EXERCISE INSTRUCTIONS>
In the records below, begin at the line that has "This screenshot has width=1920, height=1869." and stop after the line that has "Given: Click the green legend dot"; quote those lines verbatim and nothing more.

Stored data

[Start of Attachment]

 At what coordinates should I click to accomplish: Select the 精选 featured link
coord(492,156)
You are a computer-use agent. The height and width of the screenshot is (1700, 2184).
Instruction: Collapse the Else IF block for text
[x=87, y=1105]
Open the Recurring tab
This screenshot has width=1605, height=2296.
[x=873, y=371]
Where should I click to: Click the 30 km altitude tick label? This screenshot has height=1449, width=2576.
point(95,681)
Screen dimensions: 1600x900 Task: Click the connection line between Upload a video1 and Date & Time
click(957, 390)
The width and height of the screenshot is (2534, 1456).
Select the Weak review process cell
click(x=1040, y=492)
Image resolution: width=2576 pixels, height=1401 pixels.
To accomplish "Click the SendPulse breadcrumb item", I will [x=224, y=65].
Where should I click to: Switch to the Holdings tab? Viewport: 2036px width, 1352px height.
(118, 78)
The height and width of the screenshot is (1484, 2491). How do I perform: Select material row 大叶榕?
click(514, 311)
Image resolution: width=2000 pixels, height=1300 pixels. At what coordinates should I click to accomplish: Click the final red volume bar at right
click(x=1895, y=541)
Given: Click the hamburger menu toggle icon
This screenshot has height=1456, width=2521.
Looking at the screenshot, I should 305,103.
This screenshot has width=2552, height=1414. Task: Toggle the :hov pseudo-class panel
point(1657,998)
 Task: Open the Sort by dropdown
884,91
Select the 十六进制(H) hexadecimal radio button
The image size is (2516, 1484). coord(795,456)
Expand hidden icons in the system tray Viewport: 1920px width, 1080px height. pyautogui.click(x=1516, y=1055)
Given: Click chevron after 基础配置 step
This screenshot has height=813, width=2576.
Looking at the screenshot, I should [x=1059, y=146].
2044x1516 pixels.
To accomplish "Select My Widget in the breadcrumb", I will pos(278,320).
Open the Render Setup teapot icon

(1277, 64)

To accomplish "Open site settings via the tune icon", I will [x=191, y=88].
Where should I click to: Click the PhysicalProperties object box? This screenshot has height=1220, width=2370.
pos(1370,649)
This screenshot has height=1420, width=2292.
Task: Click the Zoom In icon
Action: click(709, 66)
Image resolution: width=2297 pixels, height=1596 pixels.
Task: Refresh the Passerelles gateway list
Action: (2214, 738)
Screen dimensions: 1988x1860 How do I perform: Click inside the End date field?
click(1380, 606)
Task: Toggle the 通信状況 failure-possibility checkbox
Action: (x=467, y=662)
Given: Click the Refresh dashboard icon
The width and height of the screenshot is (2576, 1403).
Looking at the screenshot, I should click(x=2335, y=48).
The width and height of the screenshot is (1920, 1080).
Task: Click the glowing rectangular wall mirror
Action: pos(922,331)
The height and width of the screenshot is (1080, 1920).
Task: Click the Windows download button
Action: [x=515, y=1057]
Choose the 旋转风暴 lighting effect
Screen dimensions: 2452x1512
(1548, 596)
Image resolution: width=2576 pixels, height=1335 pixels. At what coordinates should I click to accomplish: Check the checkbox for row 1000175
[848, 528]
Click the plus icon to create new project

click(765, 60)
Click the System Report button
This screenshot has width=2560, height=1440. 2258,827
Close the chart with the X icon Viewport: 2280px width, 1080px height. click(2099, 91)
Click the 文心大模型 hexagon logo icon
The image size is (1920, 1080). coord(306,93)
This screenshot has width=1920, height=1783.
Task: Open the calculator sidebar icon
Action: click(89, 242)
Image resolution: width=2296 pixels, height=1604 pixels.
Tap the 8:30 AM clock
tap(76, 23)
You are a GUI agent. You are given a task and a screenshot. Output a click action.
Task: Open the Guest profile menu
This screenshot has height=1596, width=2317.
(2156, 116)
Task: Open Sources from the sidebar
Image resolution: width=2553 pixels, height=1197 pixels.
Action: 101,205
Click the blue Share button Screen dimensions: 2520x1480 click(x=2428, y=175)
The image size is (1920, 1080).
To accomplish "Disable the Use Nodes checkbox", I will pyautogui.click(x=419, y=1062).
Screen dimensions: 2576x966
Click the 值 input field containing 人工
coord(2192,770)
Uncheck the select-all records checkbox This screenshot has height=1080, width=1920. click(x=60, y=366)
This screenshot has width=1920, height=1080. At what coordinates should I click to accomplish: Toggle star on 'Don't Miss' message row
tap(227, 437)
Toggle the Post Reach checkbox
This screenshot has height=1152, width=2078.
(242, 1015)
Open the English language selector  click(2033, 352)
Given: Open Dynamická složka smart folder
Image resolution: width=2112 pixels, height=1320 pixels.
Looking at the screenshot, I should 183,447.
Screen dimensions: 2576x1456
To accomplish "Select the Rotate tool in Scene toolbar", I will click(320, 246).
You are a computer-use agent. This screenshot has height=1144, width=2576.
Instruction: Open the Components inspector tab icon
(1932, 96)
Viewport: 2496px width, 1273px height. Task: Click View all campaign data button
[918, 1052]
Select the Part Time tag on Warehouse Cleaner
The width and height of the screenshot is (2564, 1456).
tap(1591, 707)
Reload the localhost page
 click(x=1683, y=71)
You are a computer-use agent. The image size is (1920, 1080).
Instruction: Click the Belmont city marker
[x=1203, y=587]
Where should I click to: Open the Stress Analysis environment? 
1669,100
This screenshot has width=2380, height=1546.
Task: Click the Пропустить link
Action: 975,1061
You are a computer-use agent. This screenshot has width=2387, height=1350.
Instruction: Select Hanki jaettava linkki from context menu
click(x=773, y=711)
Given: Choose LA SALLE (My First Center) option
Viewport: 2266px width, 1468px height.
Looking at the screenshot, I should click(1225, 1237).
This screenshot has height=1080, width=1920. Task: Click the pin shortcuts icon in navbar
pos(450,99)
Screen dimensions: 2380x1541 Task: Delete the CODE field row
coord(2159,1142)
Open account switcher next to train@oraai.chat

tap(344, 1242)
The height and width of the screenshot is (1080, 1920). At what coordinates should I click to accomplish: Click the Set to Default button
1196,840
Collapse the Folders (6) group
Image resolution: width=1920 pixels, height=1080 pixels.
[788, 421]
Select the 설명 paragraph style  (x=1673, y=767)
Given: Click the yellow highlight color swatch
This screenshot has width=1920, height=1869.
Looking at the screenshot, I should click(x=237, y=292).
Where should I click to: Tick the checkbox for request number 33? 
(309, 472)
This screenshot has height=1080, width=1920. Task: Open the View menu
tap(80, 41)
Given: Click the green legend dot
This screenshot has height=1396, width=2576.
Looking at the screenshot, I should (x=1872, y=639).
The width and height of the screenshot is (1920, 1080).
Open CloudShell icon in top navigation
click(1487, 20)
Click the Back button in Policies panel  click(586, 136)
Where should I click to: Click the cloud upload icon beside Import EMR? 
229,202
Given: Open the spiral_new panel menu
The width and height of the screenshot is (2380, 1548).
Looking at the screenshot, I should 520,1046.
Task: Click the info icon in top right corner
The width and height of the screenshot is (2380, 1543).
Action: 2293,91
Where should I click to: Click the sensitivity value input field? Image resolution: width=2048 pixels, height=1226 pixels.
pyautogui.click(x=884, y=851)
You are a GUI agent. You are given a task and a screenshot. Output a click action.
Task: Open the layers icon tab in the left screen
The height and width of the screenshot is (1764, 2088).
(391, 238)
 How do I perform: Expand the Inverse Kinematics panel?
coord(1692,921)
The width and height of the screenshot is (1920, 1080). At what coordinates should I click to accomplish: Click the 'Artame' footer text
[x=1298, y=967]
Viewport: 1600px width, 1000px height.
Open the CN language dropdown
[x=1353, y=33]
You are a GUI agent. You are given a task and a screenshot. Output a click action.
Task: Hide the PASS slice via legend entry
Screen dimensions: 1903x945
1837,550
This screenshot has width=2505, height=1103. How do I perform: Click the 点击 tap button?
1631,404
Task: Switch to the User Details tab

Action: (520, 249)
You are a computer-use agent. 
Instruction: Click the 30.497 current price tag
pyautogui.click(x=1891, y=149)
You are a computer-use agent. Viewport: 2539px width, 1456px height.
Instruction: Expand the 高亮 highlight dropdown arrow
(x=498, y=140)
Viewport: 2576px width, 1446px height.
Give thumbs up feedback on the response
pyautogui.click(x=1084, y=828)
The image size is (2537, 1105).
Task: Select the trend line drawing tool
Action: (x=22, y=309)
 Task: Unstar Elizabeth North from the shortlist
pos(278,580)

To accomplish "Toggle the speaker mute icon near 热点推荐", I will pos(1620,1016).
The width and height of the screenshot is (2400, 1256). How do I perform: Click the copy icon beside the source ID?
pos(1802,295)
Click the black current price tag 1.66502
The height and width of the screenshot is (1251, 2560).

[End of Attachment]

WORKED SOLUTION>
This screenshot has width=1920, height=1869.
Looking at the screenshot, I should click(x=237, y=292).
Where should I click to: Tick the checkbox for request number 33? 
(309, 472)
This screenshot has height=1080, width=1920. Task: Open the View menu
tap(80, 41)
Given: Click the green legend dot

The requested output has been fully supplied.